**The task:** Below are records with pictures in them. Transcribe everything from the line containing "The image size" down to the line containing "Image resolution: width=480", exactly, and leave the pictures behind.

**Material for this exercise:**
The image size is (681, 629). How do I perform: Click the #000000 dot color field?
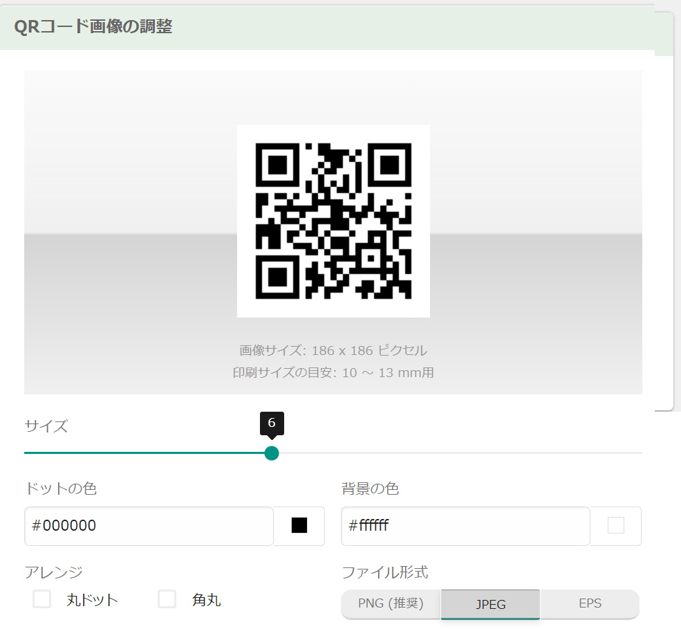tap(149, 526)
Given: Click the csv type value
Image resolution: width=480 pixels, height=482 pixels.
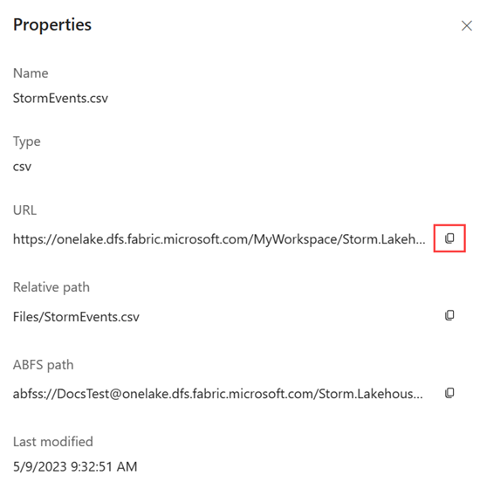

---

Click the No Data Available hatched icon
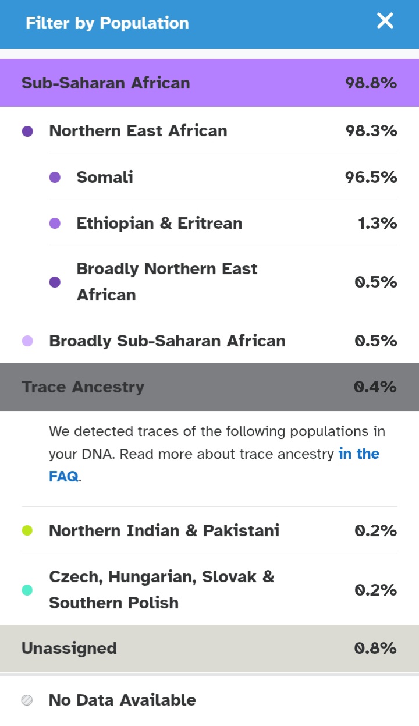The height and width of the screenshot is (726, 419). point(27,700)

**Solution for this task:**
The image size is (681, 629). How do I perform: Click the #000000 dot color field?
tap(149, 526)
Given: Click the csv type value
Image resolution: width=480 pixels, height=482 pixels.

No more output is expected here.